Peals of laughter erupted as they were led through a series of rural traditions, including shooting an apple, riding up a hillside in a horse-drawn carriage and “bargaining” a price for the bride.
To everyone’s surprise, the Chinese bride put her own stamp on the ceremony by heading for the hills before she was “caught” by the groom, played by a local Serb.
The celebration wrapped up with food and drink, though some of Serbia’s dairy-heavy dishes, such as the creamy cheese known as kajmak, were dropped to accommodate Chinese tastes.
“We wanted to offer authentic Serbian cuisine, but it turned out that it was not realistic,” Sredic said.
Of the 1.2 million people who visited Serbia in the first eight months of this year, the Chinese dominated with 92,000 arrivals, or more than five times the number for all of 2016.
The surge started in 2017, when Serbia became the first country in Europe to scrap visas for China, a sign of the two nations’ flourishing political ties.
China has “no partner that is more reliable than Serbia, nor a friend that is more sincere”, Serbian President Aleksandar Vucic said in September.
Belgrade and Beijing have been especially close allies since the 1990s, with economic links growing in recent years.
For China, Serbia is a key foothold on the European continent for its global infrastructure ambitions to funnel goods to Western markets.
Belgrade, for its part, welcomes the investment, with Chinese firms building bridges and motorways through the country, plus scooping up a collection of debt-hit mines and industrial plants.

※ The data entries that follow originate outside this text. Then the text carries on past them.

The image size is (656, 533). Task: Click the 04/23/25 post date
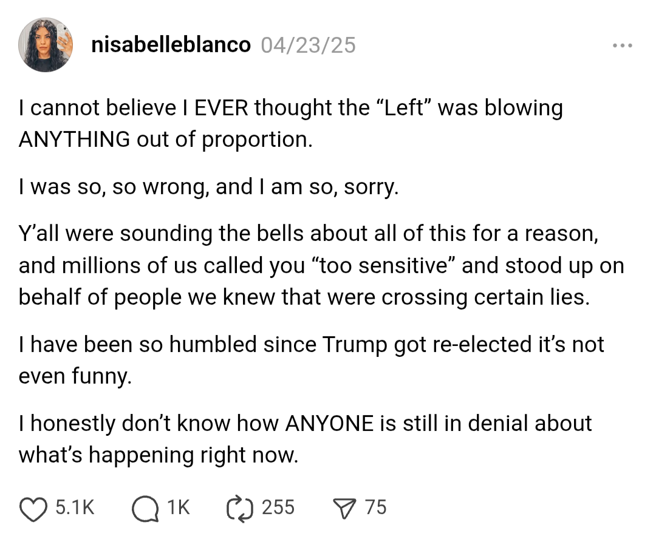pyautogui.click(x=307, y=45)
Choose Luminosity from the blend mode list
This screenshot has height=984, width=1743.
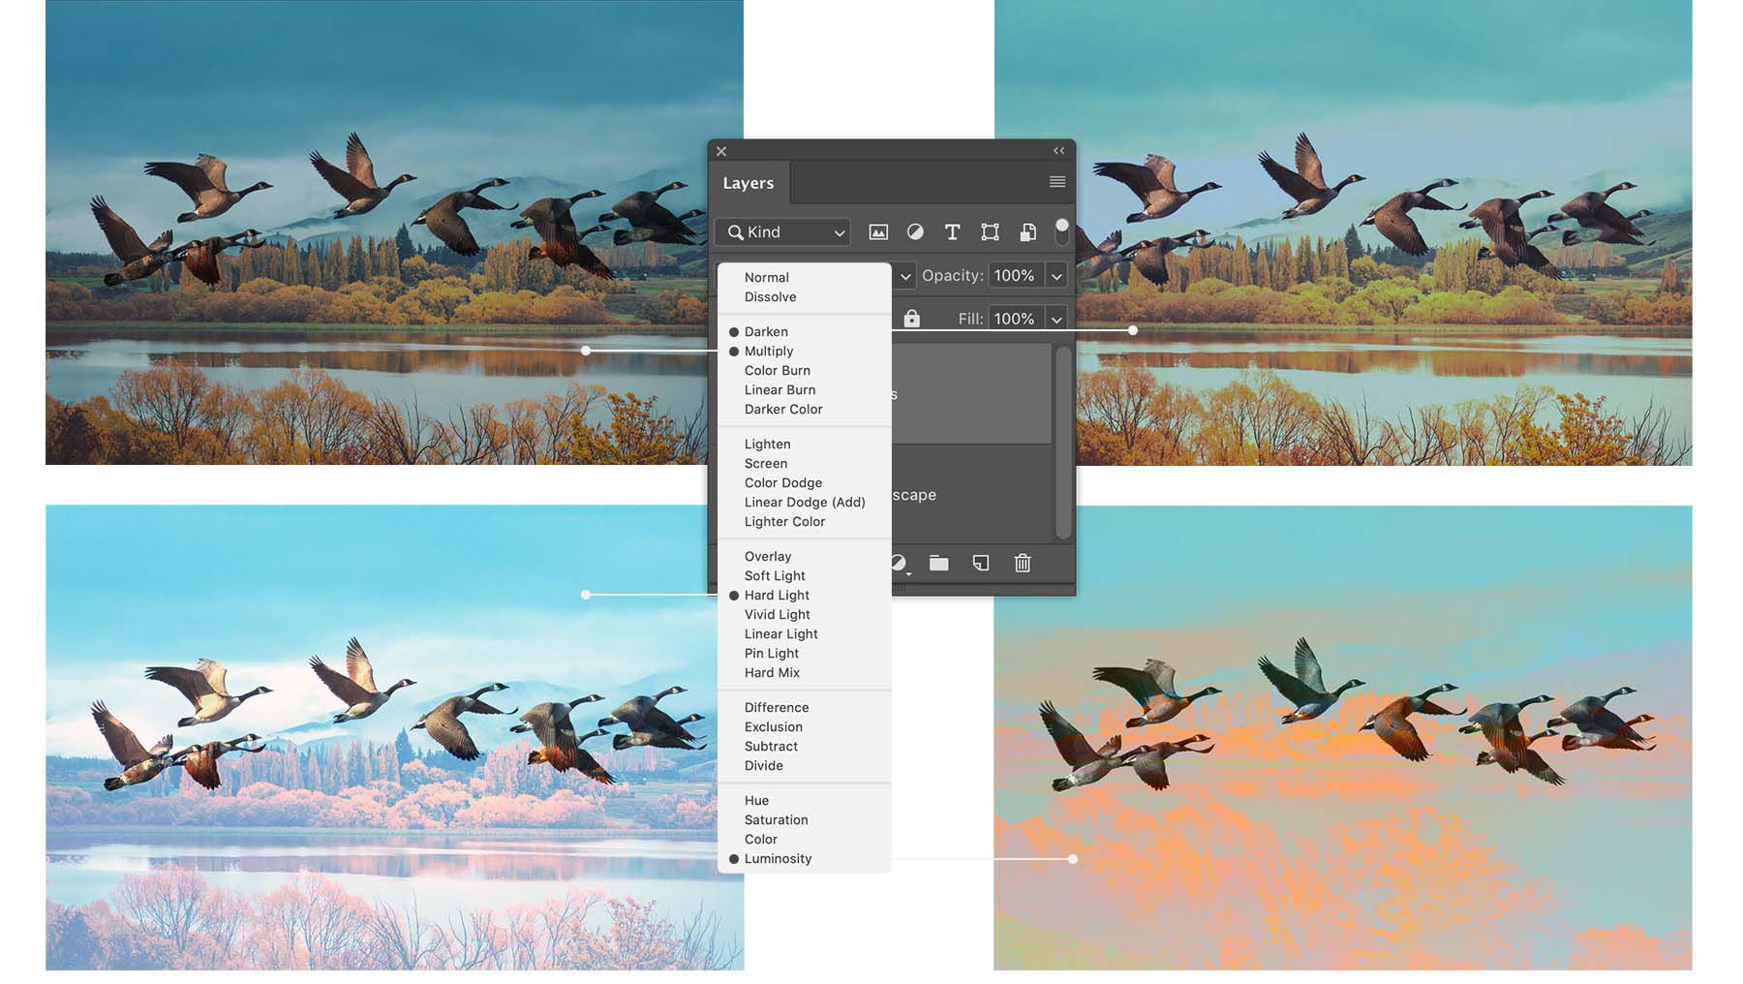point(779,858)
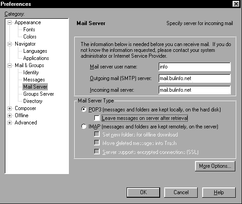Screen dimensions: 242x204
Task: Open the Fonts category
Action: click(29, 30)
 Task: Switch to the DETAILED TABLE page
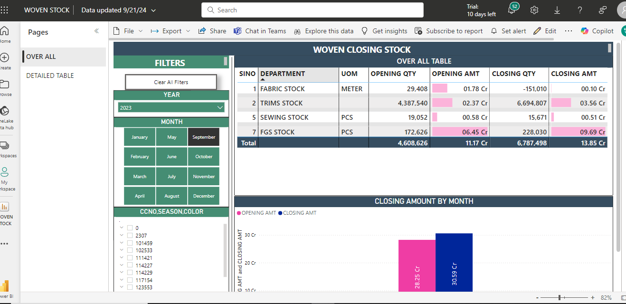[x=50, y=76]
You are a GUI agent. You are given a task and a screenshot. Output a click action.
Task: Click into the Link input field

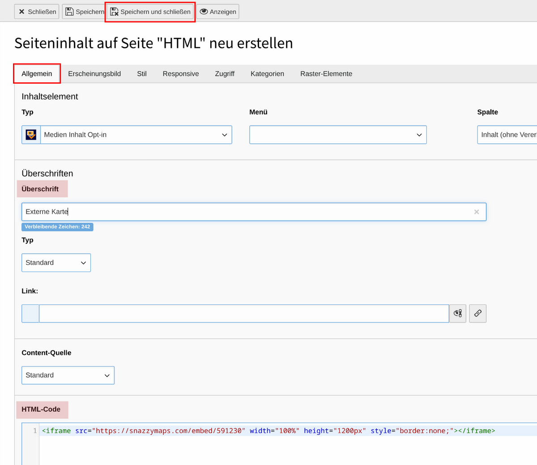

Chinese tourists also saw Serbia as a gateway to the rest of the region, said Flora Xu, a guide from the Chinese travel agency 54 Traveller.
Neighbouring Bosnia recently followed suit by dropping visa requirements, while Albania lifted them for the tourist season and Montenegro has made it easier for large groups to enter.
“Because the other neighbours have also opened their gates to the Chinese”, by relaxing visa regimes, “people became interested in this part of the world they previously heard nothing about”, Xu said.
For younger travellers like Xin Li, a 37-year-old electrical engineer who played the “father of the groom” in the mock wedding, the Balkans offer a cheaper European experience than pricier capitals in the West.
“It is the first time for us to go to Europe,” he said, adding that he and his wife were excited to “see something different”.
Their tour started in Belgrade and was set to weave through western Serbia, stop off in mountainous and coastal towns in Montenegro, and wrap up in Mostar and Sarajevo in Bosnia.
The nine-day tour cost about 10,000 yuan (US$1,400) excluding flights.
Serbia cannot boast the stunning coastline of its neighbour Croatia but Chinese visitors flock to Belgrade’s historic Kalemegdan fortress and the capital’s shopping districts. And some tours even make a stop at the site of the former Chinese embassy bombed by Nato in 1999.
The tourist trail also includes the western Zlatibor mountainous region.
The country has invested millions of euros in its tourism sector in recent years, with the influx of travellers providing a welcome source of cash.
Last year, tourism to Serbia brought in €1.5 billion (US$1.65 billion), contributing more than 3 per cent of its gross domestic product.
In Gostoljublje, the weddings have another benefit too.
“This is very important, to keep alive the story of how weddings looked in the past,” said Milija Lazovic, the leader of a quartet of folk singers, who helped guide the experience with about a dozen other locals.
“Everybody is involved, if needed, so everyone can earn something.”